SingleR¹⁴ (version 1.4.1) R package was used to perform cell type annotations with default settings. For HCL and MCA datasets, the gene expression matrices after batch effect removal, library size normalization and log transformation across all tissues were used as input. For all other datasets, SingleR was performed separately within each tissue, and the input is the log-transformed and library-size normalized gene expression matrix. The built-in Human Primary Cell Atlas reference¹⁹ was used as the reference dataset for all SingleR annotations. SingleR generates single-cell level cell type annotations by returning an assignment score matrix for each single cell and each cell type label in the reference. To convert single-cell level annotations to cell-cluster level annotations, for each manually annotated cell type, we assigned the reference label with assignment scores summed across all single cells in that manually annotated cell type as the predicted cell type annotation.

ScType

ScType¹⁵ (version 1.0) R package was used to perform cell type annotations with default settings. To meet the need for computational efficiency when working with large datasets, we developed an in-house version of ScType. We utilized vectorization to optimize the most time-consuming steps, while still generating the same output of the original ScType software. The input gene expression matrices to ScType were the same as used in SingleR described above. The built-in cell type marker database was used as the reference for all ScType annotations. Manually annotated cell types were treated as cell clusters and given as inputs to ScType. ScType directly generates cluster-level cell type annotations.

CellMarker2.0

CellMarker2.0 (ref. ¹³) only provides an online user interface and does not have a software implementation. We used the exact same marker gene sets or top ten differential gene sets identified by two-sided Wilcoxon tests for GPT-4 and GPT-3.5 cell type annotations as inputs of CellMarker2.0.

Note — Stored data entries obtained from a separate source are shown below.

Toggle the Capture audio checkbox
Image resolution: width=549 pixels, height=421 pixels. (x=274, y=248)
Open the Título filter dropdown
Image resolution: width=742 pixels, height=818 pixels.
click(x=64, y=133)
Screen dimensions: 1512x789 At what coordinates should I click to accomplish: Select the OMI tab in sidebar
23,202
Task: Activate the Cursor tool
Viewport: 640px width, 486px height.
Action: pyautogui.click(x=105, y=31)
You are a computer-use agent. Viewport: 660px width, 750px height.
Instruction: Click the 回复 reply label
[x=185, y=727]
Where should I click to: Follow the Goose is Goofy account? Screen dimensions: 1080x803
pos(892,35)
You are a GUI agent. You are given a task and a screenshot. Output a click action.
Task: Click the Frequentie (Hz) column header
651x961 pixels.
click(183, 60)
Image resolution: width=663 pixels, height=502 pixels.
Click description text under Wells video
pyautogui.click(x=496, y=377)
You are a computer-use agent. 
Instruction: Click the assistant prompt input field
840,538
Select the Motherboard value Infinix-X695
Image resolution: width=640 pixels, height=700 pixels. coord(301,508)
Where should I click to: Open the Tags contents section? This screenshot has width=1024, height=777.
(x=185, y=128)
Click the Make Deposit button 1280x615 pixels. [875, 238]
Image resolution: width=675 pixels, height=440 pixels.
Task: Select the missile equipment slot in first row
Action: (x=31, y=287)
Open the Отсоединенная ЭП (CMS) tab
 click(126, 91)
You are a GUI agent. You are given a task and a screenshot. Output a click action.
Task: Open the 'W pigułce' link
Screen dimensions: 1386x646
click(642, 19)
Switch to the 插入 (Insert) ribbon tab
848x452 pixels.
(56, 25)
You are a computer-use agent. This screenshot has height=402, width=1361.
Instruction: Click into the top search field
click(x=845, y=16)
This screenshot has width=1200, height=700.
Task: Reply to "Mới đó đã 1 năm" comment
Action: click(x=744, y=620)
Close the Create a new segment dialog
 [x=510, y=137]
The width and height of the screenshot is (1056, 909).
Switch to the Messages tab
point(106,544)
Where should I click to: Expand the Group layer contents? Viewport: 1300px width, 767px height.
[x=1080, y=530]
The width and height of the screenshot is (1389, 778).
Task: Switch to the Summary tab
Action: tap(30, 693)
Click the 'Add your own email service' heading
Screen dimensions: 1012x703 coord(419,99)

Evaluations of cell type annotations

Cell type annotations by GPT-4 or competing methods were compared to manual annotations provided by the original studies. Each manually or automatically identified cell type annotation was assigned an unambiguous cell ontology (CL) name²⁰ and a broad cell type name when applicable. A pair of manually and automatically identified cell type annotations was classified as ‘fully match’ if they have the same annotation term or available CL cell ontology name, ‘partially match’ if they have the same or subordinate (for example, fibroblast and stromal cell) broad cell type name but different annotations and CL cell ontology names, and ‘mismatch’ if they have different broad cell type names, annotations and CL cell ontology names.

To facilitate comparison, we assigned agreement scores of 1, 0.5 and 0 to cases of ‘fully match’, ‘partially match’ and ‘mismatch’ respectively, and calculated average scores within each dataset across cell types and tissues.

Simulation studies and reproducibility

To generate simulation datasets, we used canonical cell type markers through GTEx literature search of human breast cells, the top ten differential genes from the human colon cancer dataset, and the top ten differential genes from the vasculature tissue of the TS dataset as templates. Simulation studies were performed separately for the three tissue types.

To generate simulation datasets of mixed cell types, marker genes for each mixed cell type were created by combining the marker gene lists of two randomly selected cell types. Ten mixed cell types were generated in each simulation iteration. Additionally, we incorporated the original cell type markers of ten randomly chosen cell types as negative controls of single cell types. This entire simulation process was repeated five times. Subsequently, GPT-4 was queried using these simulated marker gene lists, and its performance in differentiating between mixed and single cell types was assessed.

To generate simulation datasets of unknown cell types, we compiled a list of all human genes using the Bioconductor org.Hs.eg.db package²¹. In each simulation iteration, ten simulated unknown cell types were generated. The marker genes for each unknown cell type were produced by combining ten randomly selected human genes. Additionally, we included ten real cell types and their marker genes as negative controls of known cell types, similar to the previous simulation study. This entire simulation process was repeated five times. Subsequently, GPT-4 was queried using these simulated marker gene lists, and its performance in distinguishing between known and unknown cell types was assessed.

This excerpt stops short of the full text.